İstanbul Sözleşmesi'nin imzalandığı süreçte Mecliste kadın örgütleri ile çalışan kadın vekiller, sözleşmenin imzalanmasında, Kadın Erkek Fırsat Eşitliği Komisyonu’nun (KEFEK) kurulmasında önemli rol oynadı. 

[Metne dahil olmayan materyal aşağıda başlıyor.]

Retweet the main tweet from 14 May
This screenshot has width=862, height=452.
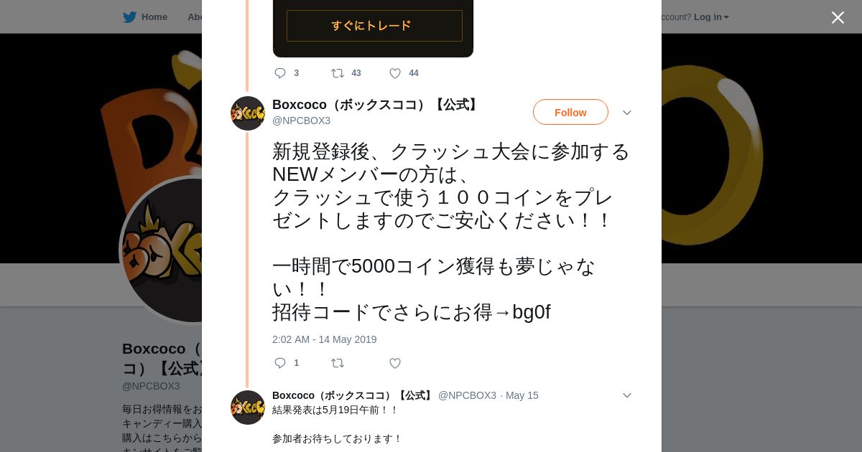tap(338, 363)
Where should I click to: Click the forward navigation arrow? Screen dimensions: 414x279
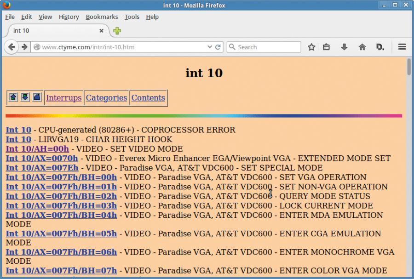[24, 47]
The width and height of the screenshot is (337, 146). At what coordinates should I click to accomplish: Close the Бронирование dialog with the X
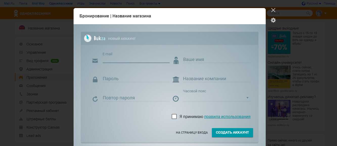click(273, 10)
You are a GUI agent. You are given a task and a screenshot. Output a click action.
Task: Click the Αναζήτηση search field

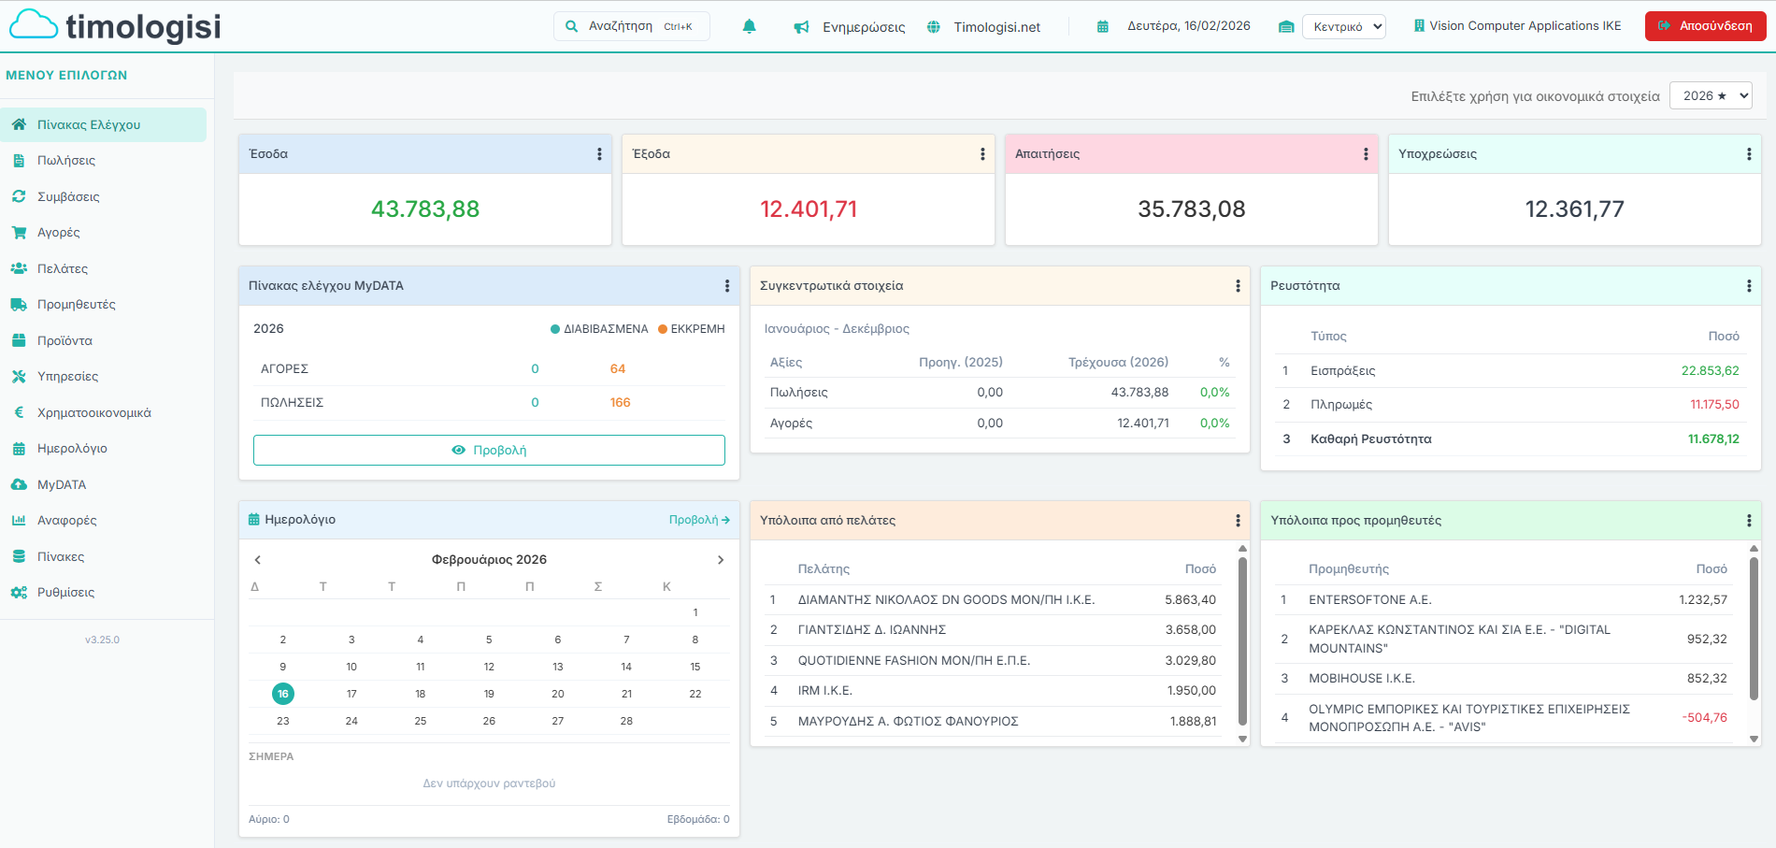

Kadın temsiliyeti ve kazanımları hedef alındı

2009’da “KCK operasyonu” adı altında yapılan ve aralarında kadın siyasetçi ve seçilmişlerin de olduğu binlerce kişi gözaltına alınıp tutuklandı. 2016’nın son aylarında ise belediyelere kayyum atanarak, kadın mücadelesinde uzun yıllardır yer alan çok sayıda seçilmiş belediye eşbaşkanı, milletvekili, belediye meclis üyesi ve Kürt kadın siyasetçi tutuklandı. Kürt kadın hareketinin hayata geçirdiği bütün kurumların kapısına kilit vuruldu. AKP iktidarı, kayyum atamalarıyla gözaltı ve tutuklamalarla özel olarak kadınları yerel siyasetten uzak tutmaya çalıştı. Bu nedenle kayyum atamaları genel siyasal nedenlerin yanı sıra, özel olarak eşbaşkanlık, kadın temsiliyeti ve kadın kazanımlarını hedef aldı.

Şiddet Meclis’e taşındı

AKP iktidarı, sokakta, üniversitede, gözaltında, cezaevinde uyguladığı şiddet politikalarını Meclis’e taşımaktan geri durmadı. Kürt kadın vekillerini her önerilerinde "Bunlar zaten terörist" diyerek hedef alan AKP iktidarı, hemen her gün cinsiyetçi söylemleriyle Meclis’te kadınların iradesinin ve sözünün yansımadığı bir siyasi ortam oluşturmaya çalıştı. Dokunulmazlıkları kaldırmaya çalışan AKP, aynı zamanda kadın hareketinin tarihsel kazanımlarını ve özgür kadın mücadelesini tasfiye etmeyi amaçladı. Buna karşı Kürt kadınları, “Yaşamıma, kentime, kültürüme, geçmişime, geleceğime, bedenime ve cenazeme dokunursan, öz örgütlülükle ve öz savunmayla demokratik temelde direneceğim” mesajını verdi ve öyle de yaptı.